La batalla por nuestra mente


Desde el día en el cual entregamos nuestra vida a Jesús ha sido el inicio de una batalla en nuestra mente. El pastor Andres nos anima a llenar nuestros pensamientos con la Palabra de Dios y siempre tener una perspectiva divina.



Creer que tenemos la mente de Cristo

¿Quién ha conocido la mente del Señor para que pueda instruirlo? Nosotros, por nuestra parte, tenemos la mente de Cristo.

Todas las mañanas yo en mi tiempo de oración declaro “yo tengo la mente de Cristo” y créame, yo soy un bruto no me acuerdo nombres en mi humanidad pero cuando estoy bajo la unción del Señor tengo la mente de Cristo y eso es lo que hay que declarar.

Tenemos que arrepentirnos de esos pensamientos

Recuerden que la palabra arrepentimiento en el griego es metanoneo que significa “cambio de mente, dejar de pensar cómo estás pensando”
Yo sé cómo estás pensando por tu comportamiento. Tu comportamiento me dice que estás dudando, qué estás viviendo bajo la perspectiva humana.
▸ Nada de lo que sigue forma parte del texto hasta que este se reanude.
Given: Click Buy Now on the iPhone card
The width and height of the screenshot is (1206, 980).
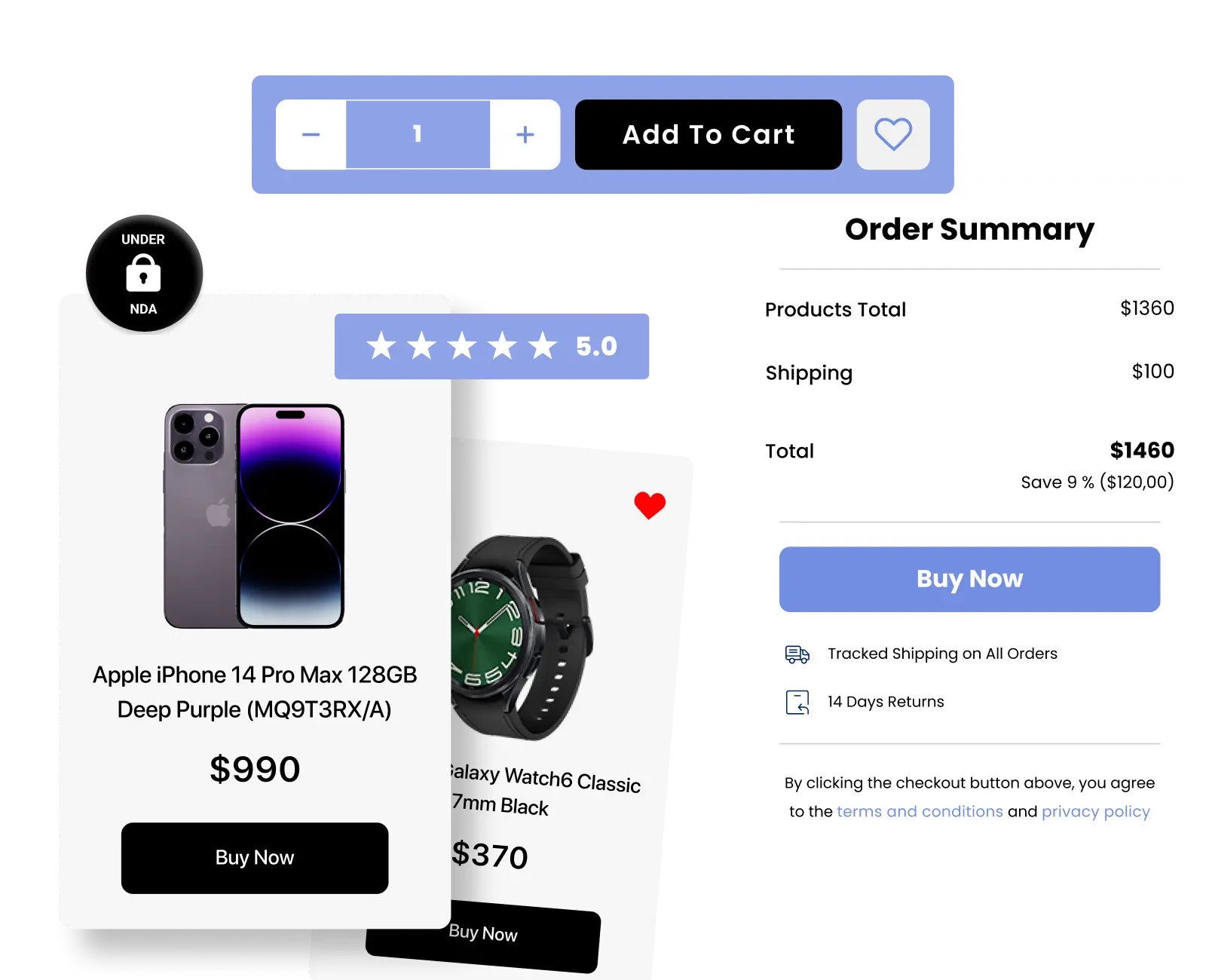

Simón dice la Biblia durante muchos años había sido un hechicero, ganando plata robándole a la gente con el poder demoníaco que había sobre su vida, pero de repente vio a los discípulos del Señor orando por las personas y poder salir de ellos y quería ese poder y fue a comprarlo por eso Pedro le dijo
“que tu dinero se destruya junto contigo por pensar”, todo está en la mente “que es posible comprar el don de Dios”
Arrepiéntete cambia tu mente de tu maldad y ora al Señor tal vez él perdone tus malos pensamientos.

¿Qué pensamientos contrarios tienes a lo que Dios dice en su palabra? Pueden ser cosas como “Dios no existe”, “Dios no me ama”, “él no está conmigo”, “no es pecado emborracharse”,” no es pecado adulterar”.

Nosotros somos quienes decidimos quien será el ganador de esta batalla.

Identificar los malos pensamientos

Ezequiel 18:14 “supongamos que un hijo que ve la maldad de su papá y decide, o sea en su mente decide no llevar esa clase de vida, este hijo se niega rendir culto a ídolos en los montes y decide no repetir eso, esa persona no morirá por los pecados de su papá, ciertamente vivirá.

No dejar que esos pensamientos pecaminosos sigan en nuestra mente

Romanos 6:12 ”no permitan ustedes que el pecado reine en su cuerpo mortal ni obedezca a sus malos deseos, más bien ofrézcanse a Dios”.

Dejar que Dios nos transforme

Efesios 4:23 “dejen que el Espíritu les renueve los pensamientos y las actitudes, pónganse la nueva naturaleza”.

Romanos 12:2 “dejen que Dios los transforme en personas nuevas como al cambiarles la manera de pensar”.
Eso es lo que yo hago en mis mañanas de oración. Yo me callo, identifico esos pensamientos y dejo que él me los cambie.